Сегодня смотрел на Илью и раздумывал… И такая робость на меня напала — словно мне не шестьдесят, а шестнадцать, и как будто не рукопись предстоит отдать, а девушке в нежных чувствах признаться. И как сказать, в каких словах? Так, мол, и так. Бес попутал — пописываю. Будь добр, посмотри, может, что путное? А как ему определить, путное или нет, если у меня самого в глазах двоится? Иногда полистаю — черт возьми, так это же я сам, неуклюжий, как верблюд, в натуральную величину и с репьями на хвосте. Другой раз начну читать — бред собачий.

А, впрочем, почему не отдать? Какой с меня спрос? Заметки жизни — стало быть, последовательности не обещаю. Замечать можно что угодно. И фамилию мою поминать совсем не обязательно. Под другим именем можно в роман вставить. Вдруг Илье именно меня и не хватает?

А о нем ли я забочусь? Может, я безвестности испугался? Хоть на копейку, да захотел славы? Хоть под чужой фамилией, да пролезть в литературу? Нет, чепуха все это, но заметки мои почему-то не хочется Илье отдавать. А почему? Вот пишу, вроде бы и сомневаюсь, а сам уже твердо знаю, что не отдам. Незачем отдавать и некому…

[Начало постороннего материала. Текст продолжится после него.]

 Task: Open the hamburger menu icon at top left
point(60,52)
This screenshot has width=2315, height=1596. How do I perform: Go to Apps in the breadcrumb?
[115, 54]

Не тот это пацаненок, который когда-то из рук моих первыми строками кормился. Когда это было? Летом сорок пятого. Именно так. Возвращались фронтовики. В выцветших гимнастерках. Когда наклонялись к стопкам книг, позванивали медали. Вот тогда появился Илья. Когда тянулся за книгой, рубашонка задиралась и видна была голая спина. На ногах чуни, надетые на «стеженки», и те матернины, изношенные.

Я вытаскивал из кармана картофелину, разрезал ее на круглые дольки, укладывал на чугун плиты. Они подрумянивались, и в библиотеке начинало пахнуть печеной картошкой. Илья называл эти ломтики «печенкой». Белобрысый, весь из косточек и кожи. В этом возрасте уже пора бы наращивать мускулы, бегать, плавать, а он был тихий, какой-то одичалый. Мать его, Ольга, неряха, неумеха. Муж уходил на войну, троих оставлял ей. Двух схоронила. Остался один Илья. Асаня — тот уже послевоенного выпуска. А мать в конце войны сдалась, отчаялась, дом бросила, ночевала в конюховке. Юбку из мешковины носила.

Тогда-то я и взял к себе Илью. В бане его отмыл, Настенька вшей повычесала, одежонку кое-какую старенькую перелицевала, пошила. Хоть бы спасибо сказал, хоть бы улыбнулся — ничего подобного. Дают — хорошо, не дают — и так ладно. И на мать никогда не жаловался, ни в чем не упрекал ее, ничего не требовал. В самое то время, когда душа складывалась, не имел он ни кола, ни двора. Кормили его, поили, а все глядел равнодушно.